**WHAT THE TASK ASKS**
Beneath this task are records; print exactly the stretch of them from the line with "Identify the click" through the line with "Email (902, 1329)", both ends included.

***** DATASET RECORDS *****

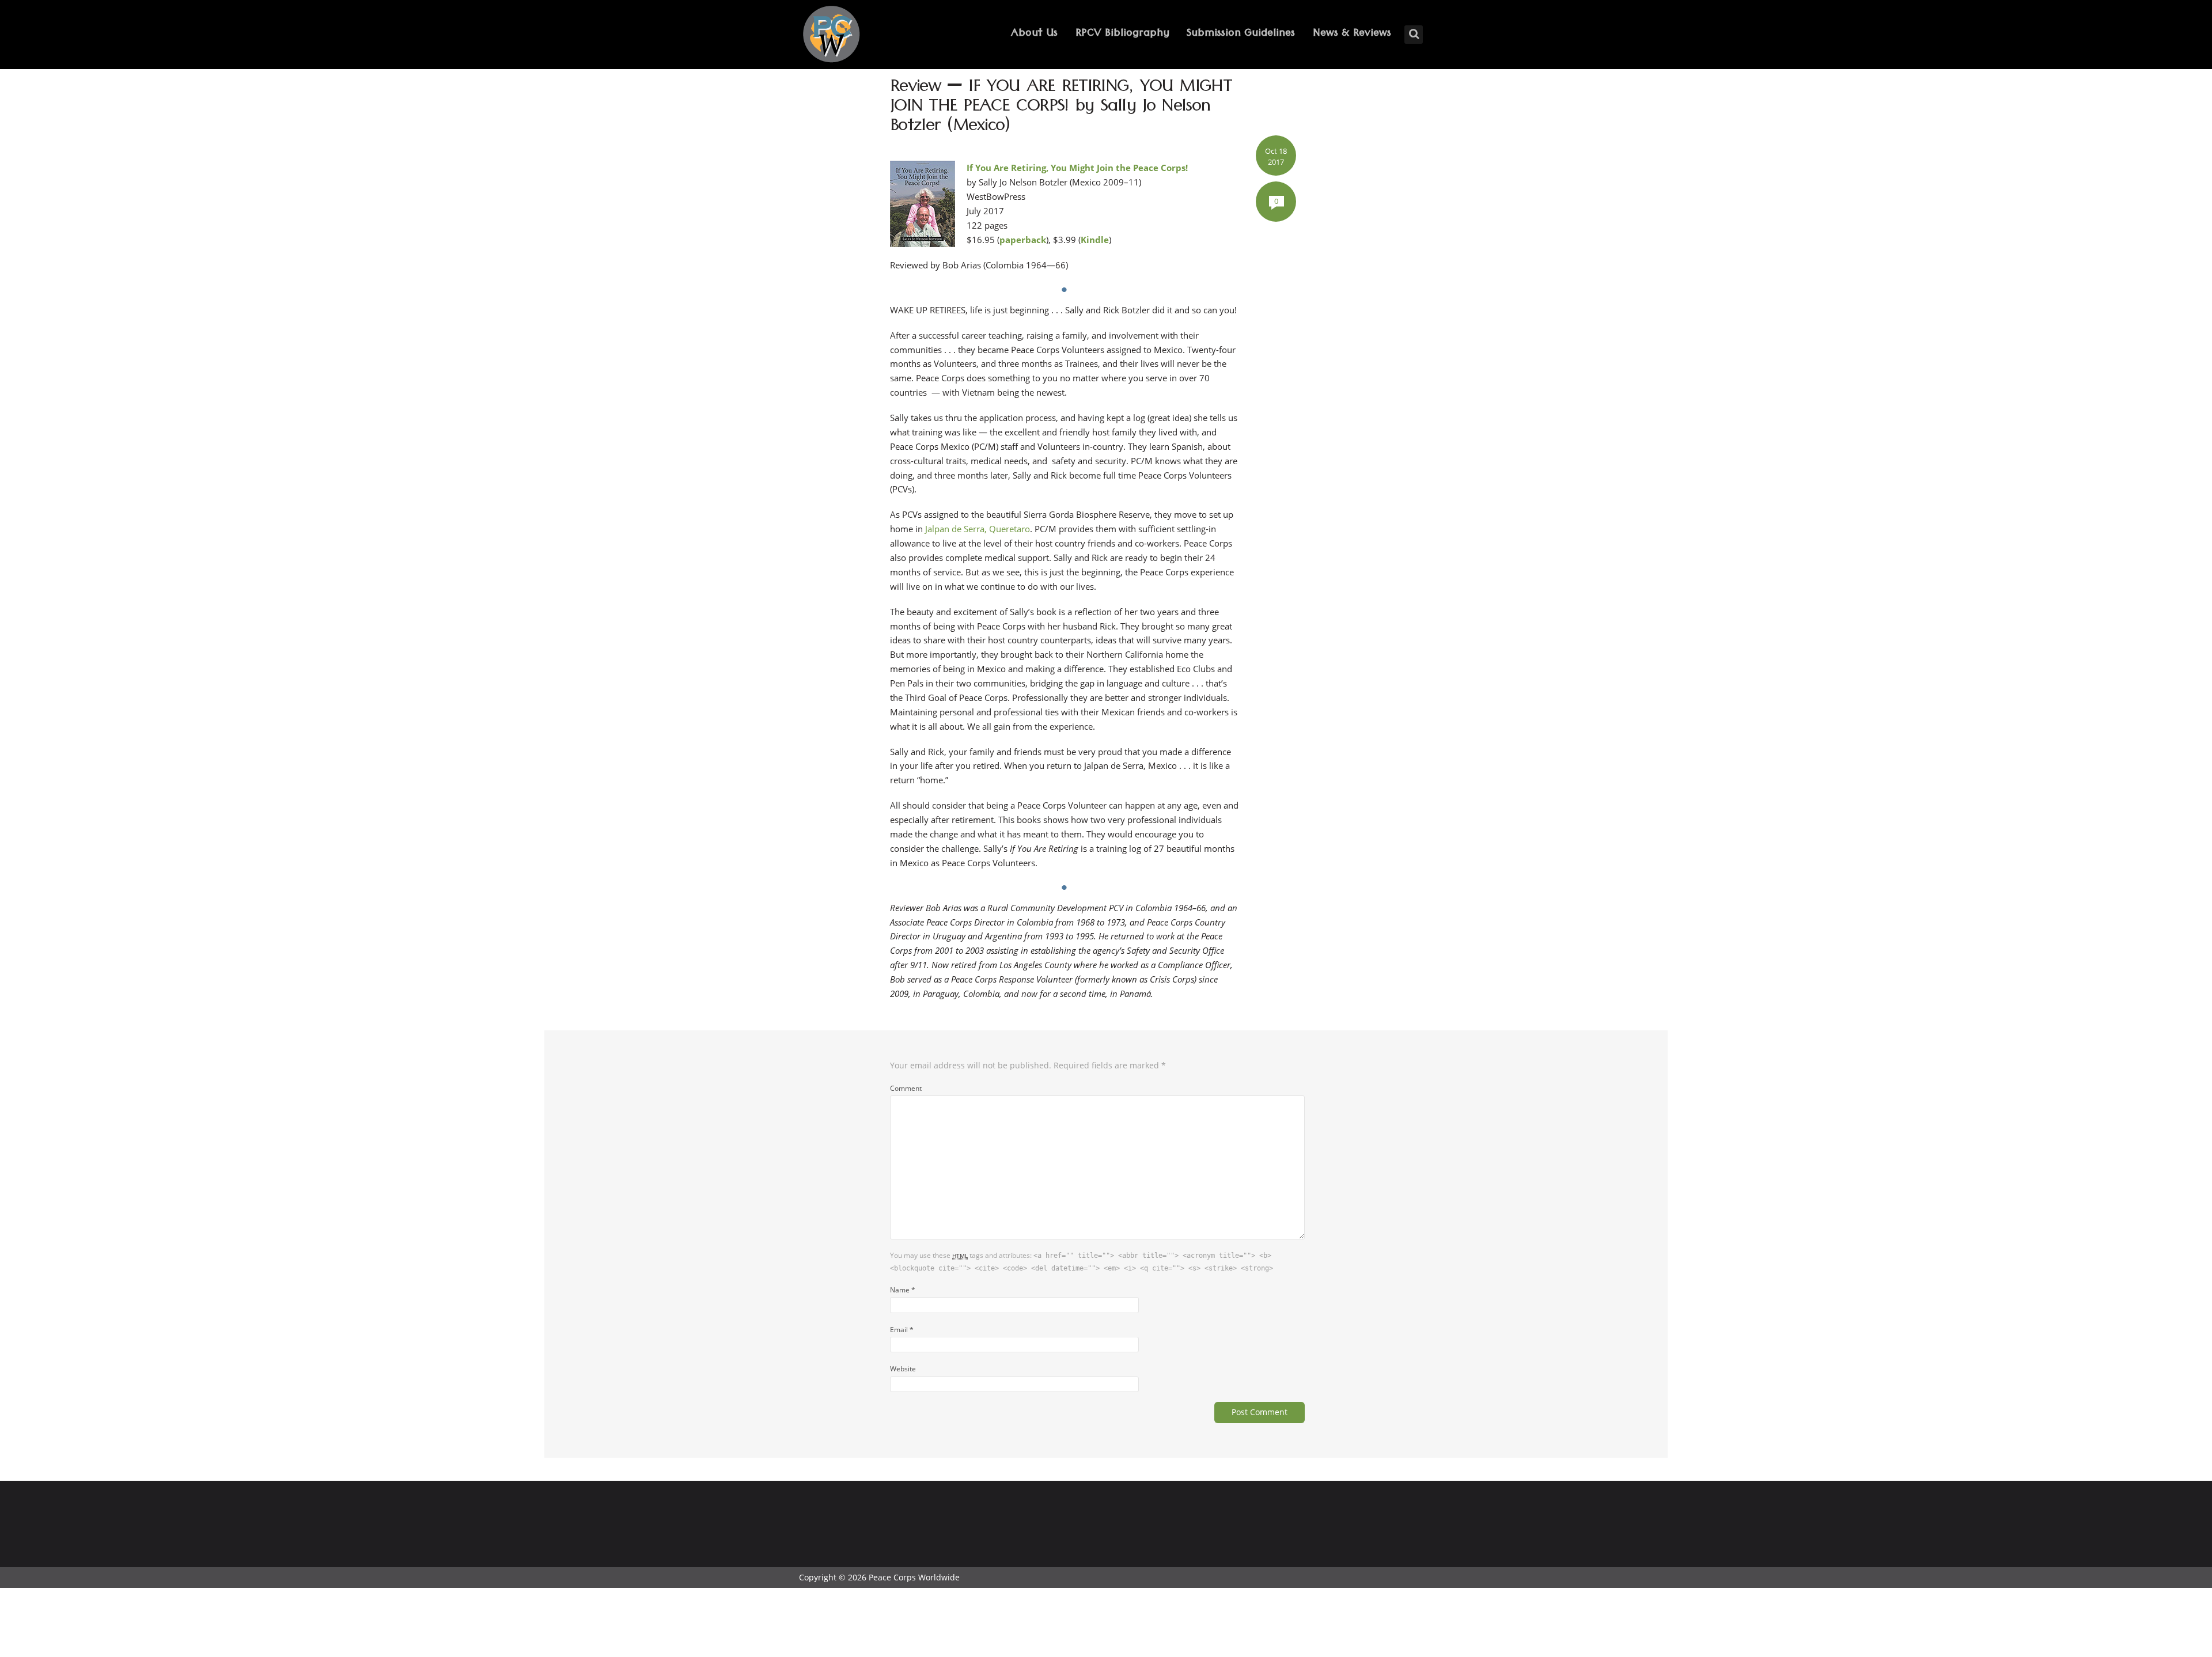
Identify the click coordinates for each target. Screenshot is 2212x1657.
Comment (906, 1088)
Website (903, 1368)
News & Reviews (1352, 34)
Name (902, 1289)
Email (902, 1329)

*****
***** DATASET RECORDS *****

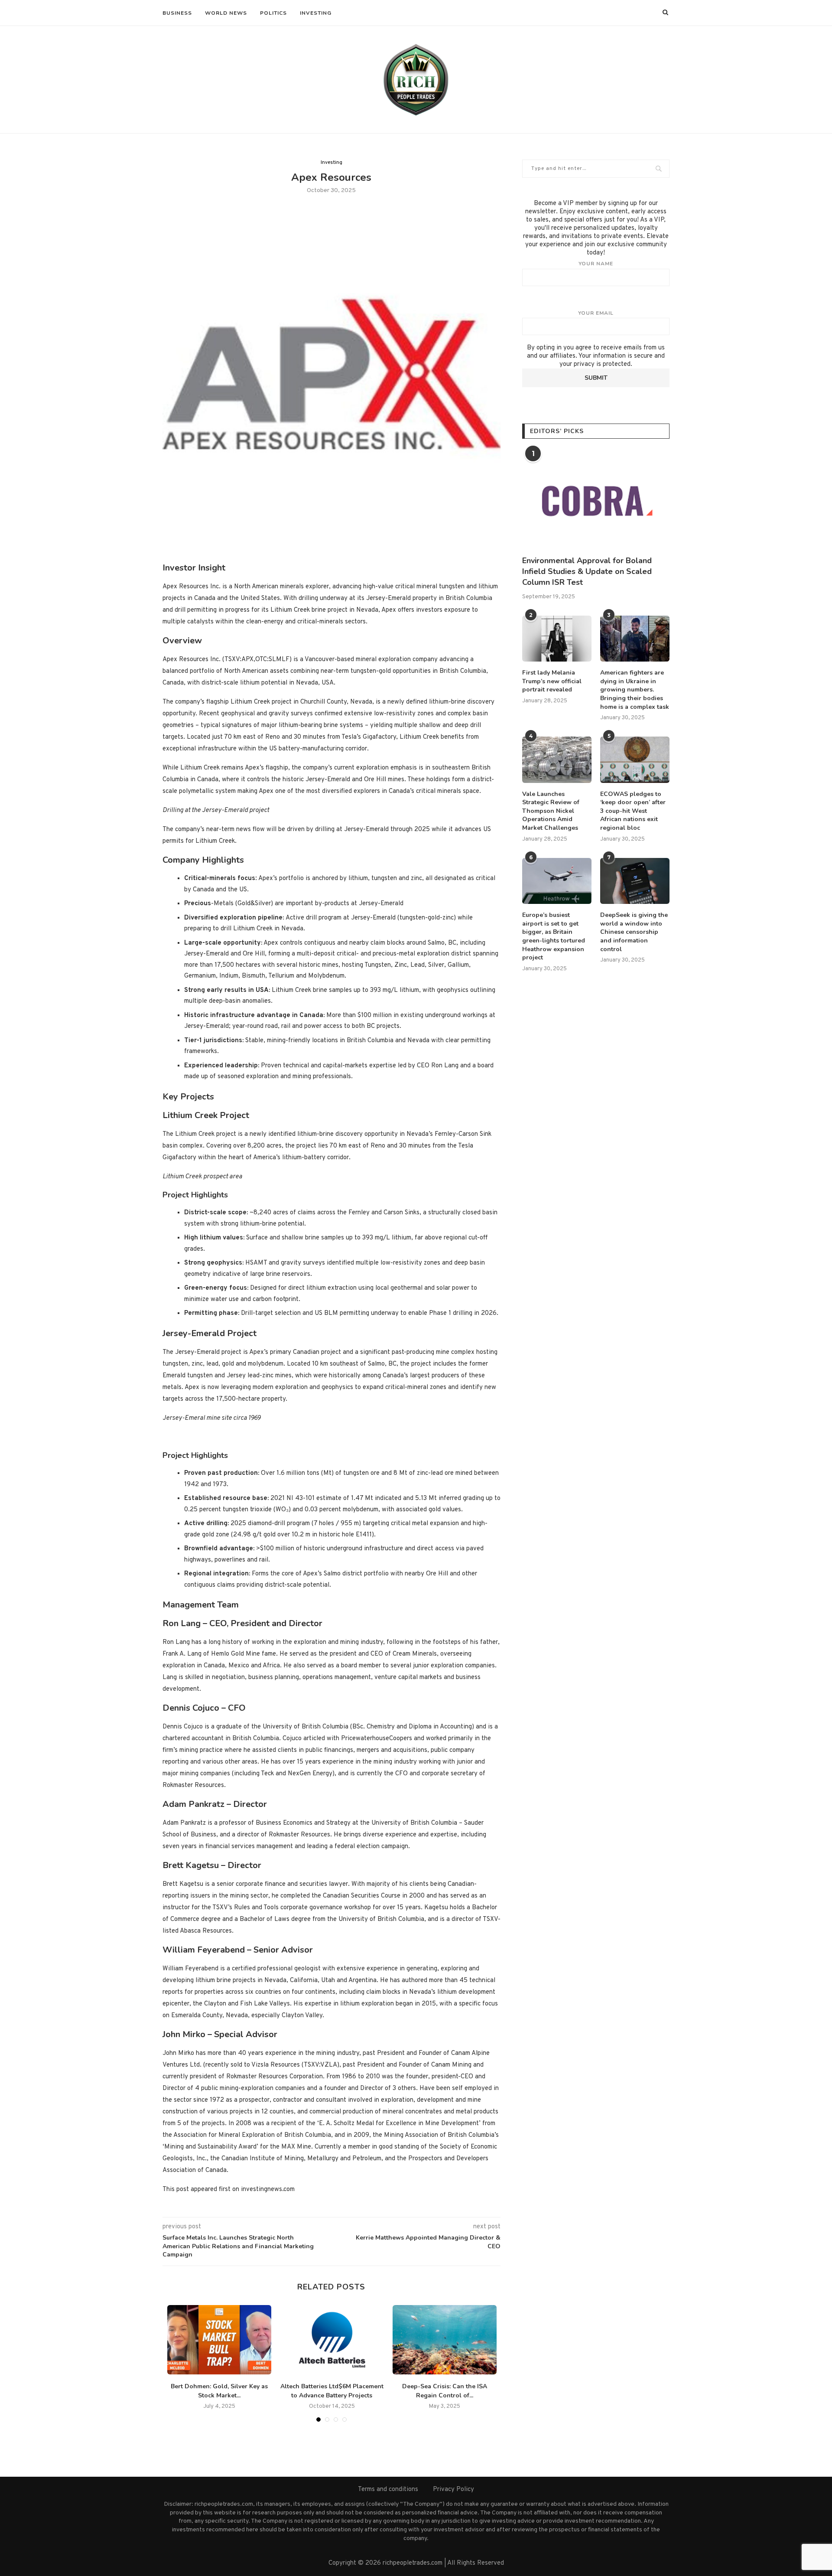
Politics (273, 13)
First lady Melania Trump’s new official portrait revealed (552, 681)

*****

**RESPONSE TO THE EXERCISE**
Identify the click coordinates for each target. Screenshot is 2212x1657.
Comment (906, 1088)
Website (903, 1368)
News & Reviews (1352, 34)
Name (902, 1289)
Email (902, 1329)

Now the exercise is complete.